Le poème  :«Mwen ta ale naje»  : L’érotisme sacré de Christophe Philippe Charles

Dans: « Mwen ta ale naje», le poète haïtien Christophe Philippe Charles fait plonger son lecteur dans les eaux profondes d’un amour charnel, tendre et mystique. Le poème, écrit en créole, épouse la musicalité naturelle de la langue pour mieux explorer les frissons du désir et les fulgurances de l’adoration.
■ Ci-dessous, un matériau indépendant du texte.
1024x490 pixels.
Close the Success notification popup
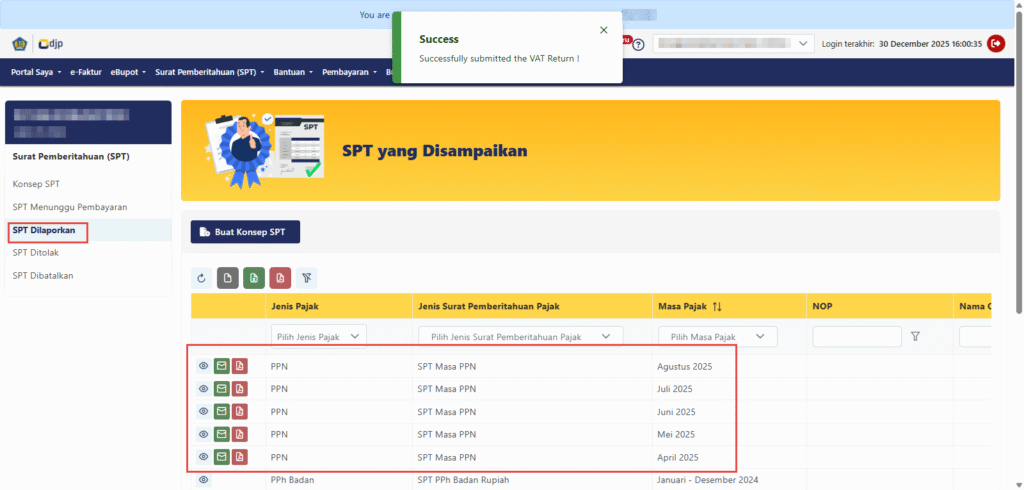pos(603,30)
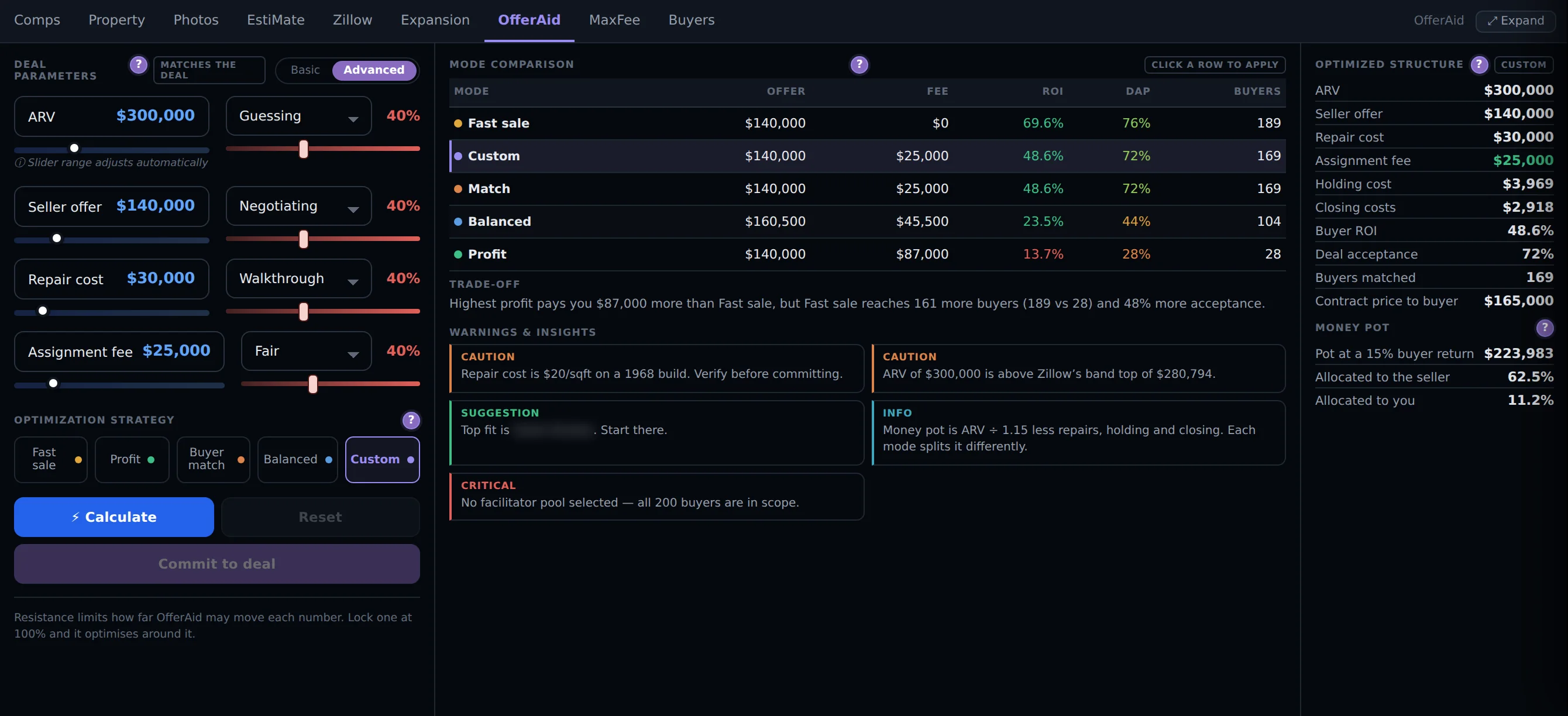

Dès les premiers vers, l’image de l’être aimé est élevée au rang de divinité intime. “Ti zye w se bèl lalin”  donne le ton : chaque fragment du corps devient cosmos. La bouche est une cerise inépuisable, la voix une mélodie qui enivre, les seins des fruits tropicaux qu’on cueille sans fin. Le parfum des vers d’ Oswald Durand  flotte dans ce poème. Tout est sensation, tout est offrande. Christophe Philippe Charles ne décrit pas seulement un amour physique , il célèbre une communion. L’amant ne consomme pas, il contemple, savoure, prie. Le vocabulaire est simple, mais chaque mot est chargé d’une intensité sensorielle et d’une ferveur presque religieuse : mwen pa janm sispann souse... mwen pa janm sispann ekri… Le poème se construit en répétitions hypnotiques, comme un souffle qui s’accélère puis s’abandonne. On lit : “souse souse souse / souse san pran souf” , et plus loin : “ ale naje ale naje / jouk nan fon lanmè” . Ces boucles verbales créent une pulsation, une transe. L’amour ici n’est pas figé ; il est mouvement perpétuel, errance extatique dans les plis du corps de l’autre.  Et puis, il y a l’écriture elle-même. Le poète confie qu’il ne veut pas finir d’écrire ce corps :  “Mwen pa vle fin ekri l / Kilè mwen ta fin ekri l”. Car finir d’écrire, ce serait figer l’amour, le clore. Or, cet amour-là est vivant, insaisissable, aussi vaste que l’océan. La dernière strophe est peut-être la plus bouleversante. Après avoir parcouru ce corps comme un jardin sacré, après s’être abreuvé de ses douceurs, le poète veut “ ale naje” dans la mer profonde de l’amour. Il accepte même le risque de s’y noyer : menm si m konnen m ka neye. Le désir devient alors abandon total, perte de soi, offrande absolue. Et c’ est là que Mwen ta ale naje touche à l’universel car derrière la passion d’un homme pour une femme, c’est l’élan humain vers ce qui dépasse, vers ce qui nous défait et nous révèle à la fois. Avec ce poème, Christophe Philippe Charles rappelle que la poésie n’a pas à choisir entre le charnel et le spirituel. Au contraire, les deux se nourrissent, s’épousent, s’intensifient. Mwen ta ale naje est un chant libre, profond, amoureux, où le corps de l’autre devient monde, texte, mer et peut-être même salut.